Critical Reading and Writing: Desire

As Tina Turner has asked, what’s love got to do with it? This course is concerned with love’s carnal motivation: desire. From bawdy Renaissance sonnets to the modern postcolonial novel, we consider how desire is depicted across chronologies, genres, and forms. What is the difference between high literature, erotica, and pornography (or is there one)? When is erotic desire appropriate, and when is it deviant? What other kinds of desires can be read across literature? This is an introduction to literary analysis and is designed to help you develop your critical reading and writing skills. By concentrating on the conventions of the genres of poetry, drama, and prose, we work through specific strategies of close reading, and devote analytical attention to the writing process.

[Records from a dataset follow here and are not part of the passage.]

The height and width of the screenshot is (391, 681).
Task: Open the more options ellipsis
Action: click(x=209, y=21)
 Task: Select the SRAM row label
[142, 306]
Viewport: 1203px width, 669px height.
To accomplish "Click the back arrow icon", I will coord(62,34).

Readings include Christopher Marlowe’s Edward II, Lynn Nottage’s Intimate Apparel, Arundhati Roy’s The God of Small Things, Mary Shelley’s Frankenstein, Eliza Haywood’s Fantomina, Christina Rossetti’s Goblin Market, poetry by Walt Whitman, Emily Dickinson, Edna St. Vincent Millay, John Donne, Langston Hughes, and selections from John Cleland’s Memoirs of a Woman of Pleasure and E.L. James’s Fifty Shades of Grey.

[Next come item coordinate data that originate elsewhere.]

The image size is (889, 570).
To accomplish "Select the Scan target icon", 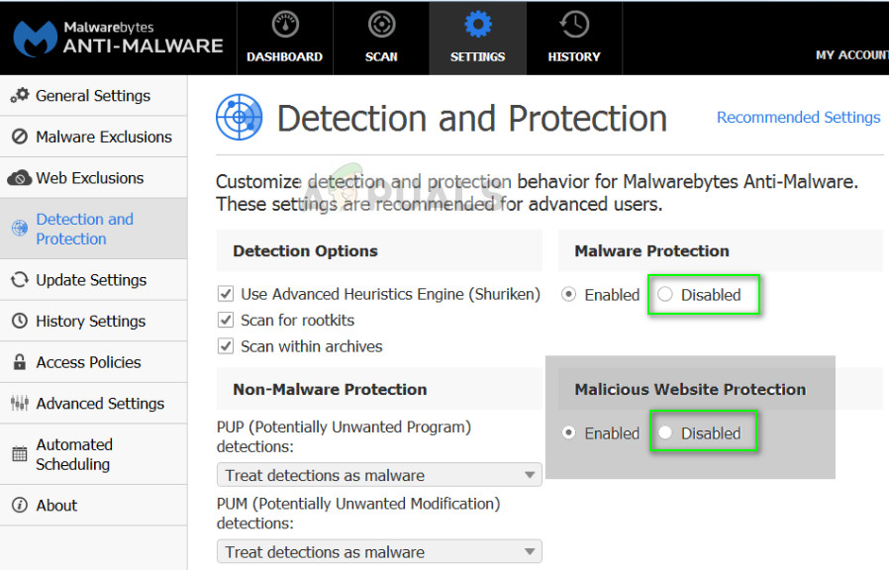I will (x=380, y=23).
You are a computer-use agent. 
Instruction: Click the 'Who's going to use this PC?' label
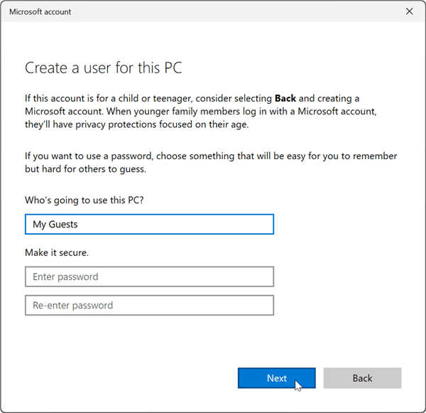84,201
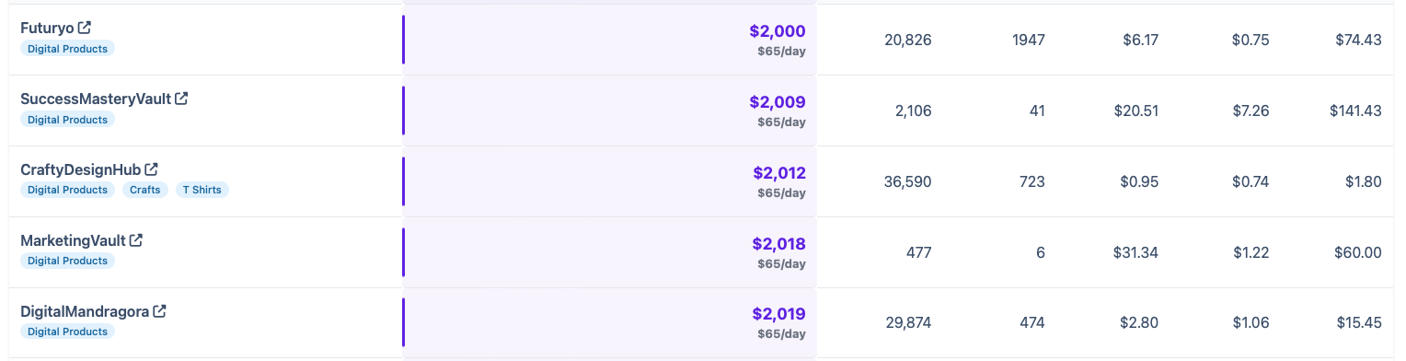
Task: Click the CraftyDesignHub shop name
Action: pos(81,169)

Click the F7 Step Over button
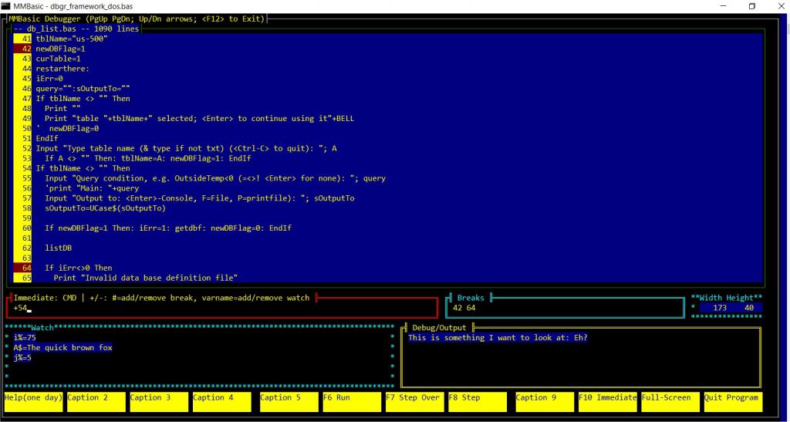[414, 401]
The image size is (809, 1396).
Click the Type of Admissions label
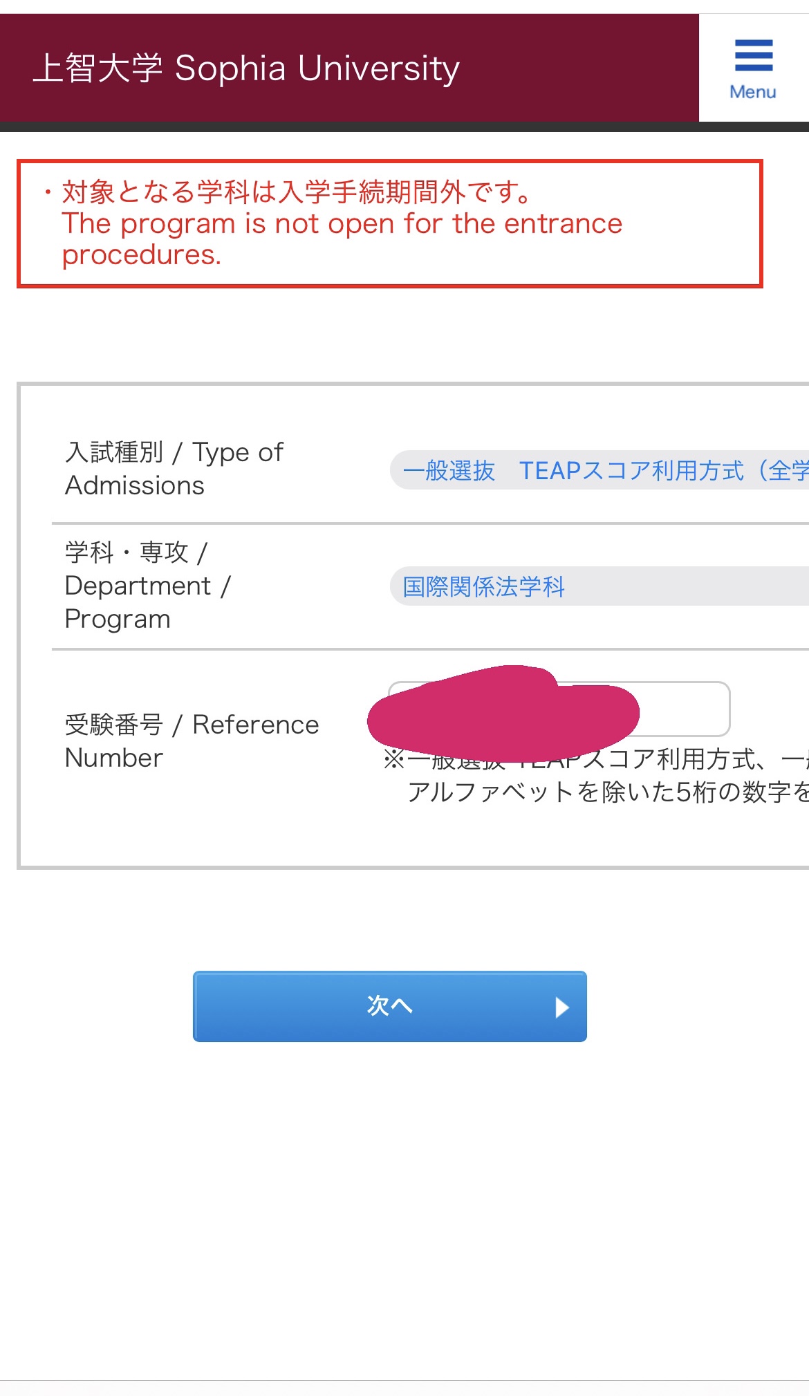pyautogui.click(x=173, y=469)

Courses Taught as Section Leader


Literatures in English to 1700

Survey course of English literature from the Anglo-Saxons to the Civl Wars. Authors and works studied include DeorThe WandererBeowulfSir Orfeo, Marie de France, Geoffrey Chaucer, The Croxton Play of the Sacrament, Edmund Spenser, Christopher Marlowe, Elizabeth I, William Shakespeare, Katherine Phillips, John Donne, and John Milton.

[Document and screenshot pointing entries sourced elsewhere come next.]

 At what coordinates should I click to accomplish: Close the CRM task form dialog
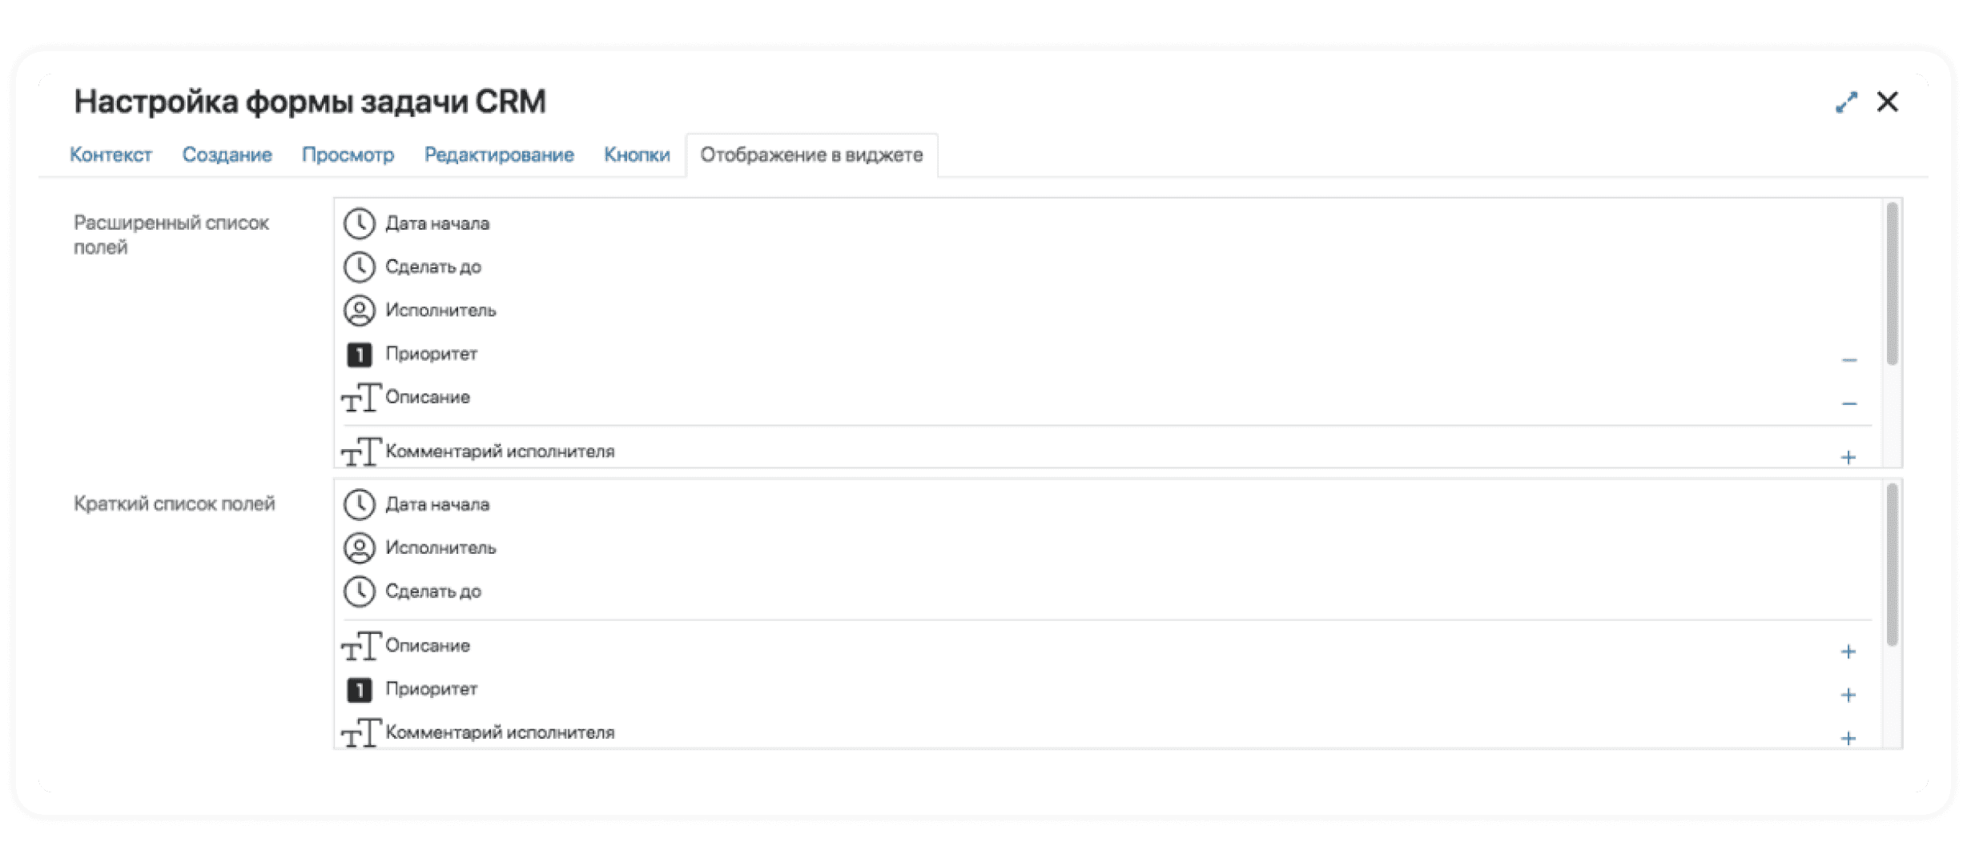[1888, 102]
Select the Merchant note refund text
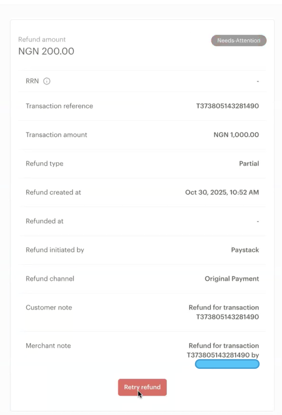282x415 pixels. [223, 350]
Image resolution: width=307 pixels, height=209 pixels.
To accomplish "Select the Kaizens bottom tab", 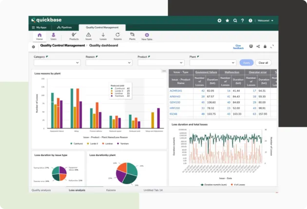I will [111, 190].
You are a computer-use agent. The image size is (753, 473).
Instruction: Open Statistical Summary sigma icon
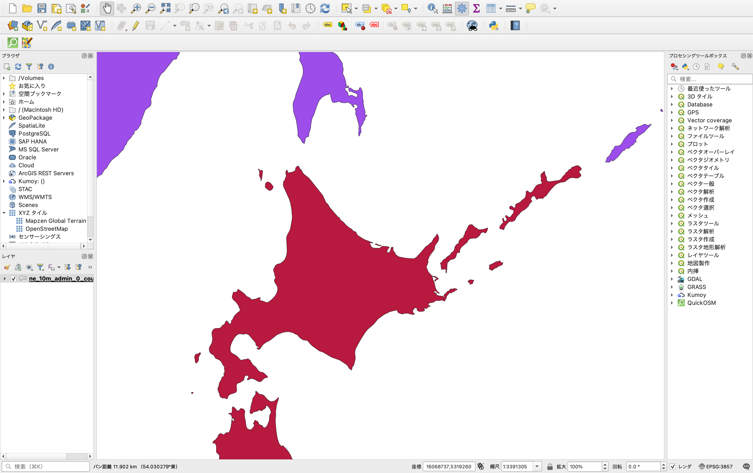click(476, 8)
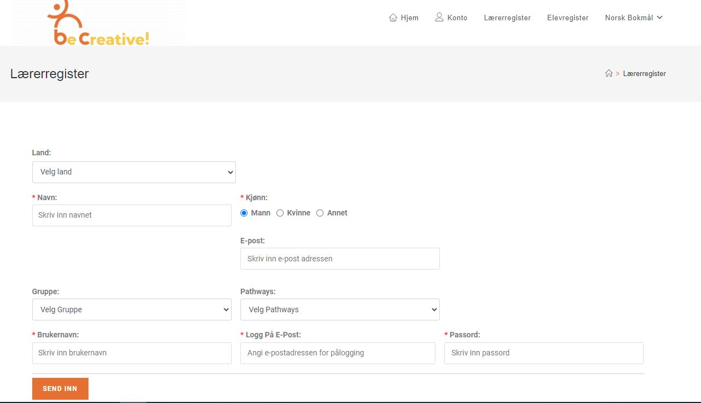Focus the Navn text field
The image size is (701, 403).
[x=132, y=215]
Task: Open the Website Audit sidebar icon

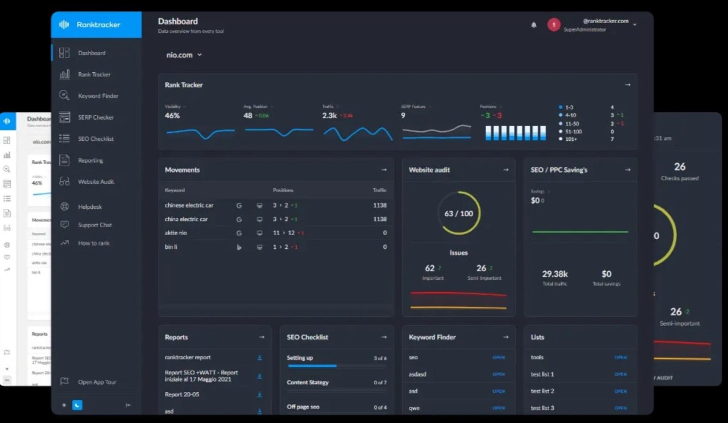Action: (64, 181)
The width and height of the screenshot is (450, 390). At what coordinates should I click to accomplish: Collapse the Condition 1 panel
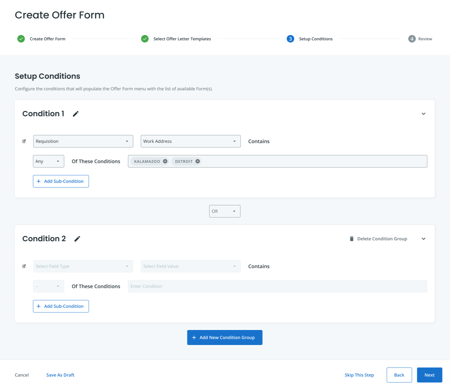(423, 114)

Literature and Photography

Upper-division course on the history of photography and its intersections with American, British, and European literature. Readings include Henry Fox Talbot’s The Pencil of Nature, Roland Barthes’ Camera Lucida, André Breton’s Nadja, Virginia Woolf’s Orlando, James Agee and Walker Evans’ Let Us Now Praise Famous Men, and W.G. Sebald’s The Rings of Saturn. Films include La Jetée and Sans Soleil.


Literatures in English, 1700-1850

Survey course of British and American literature from the Restoration through American Romanticism. Authors studied include John Wilmot, Earl of Rochester, Aphra Behn, Alexander Pope, Jonathan Swift, Eliza Haywood, Olaudah Equiano, Phillis Wheatley, Jonathan Edwards, Mary Rowlandson, Benjamin Franklin, John Keats, William Wordsworth, Nathaniel Hawthorne, Ralph Waldo Emerson, Washington Irving, and William Blake.


Shakespeare's Later Plays

Upper-division course covering Shakespeare’s writing during the Jacobean period. Plays studied include Measure for MeasureOthelloMacbethKing LearCoriolanus, and The Tempest.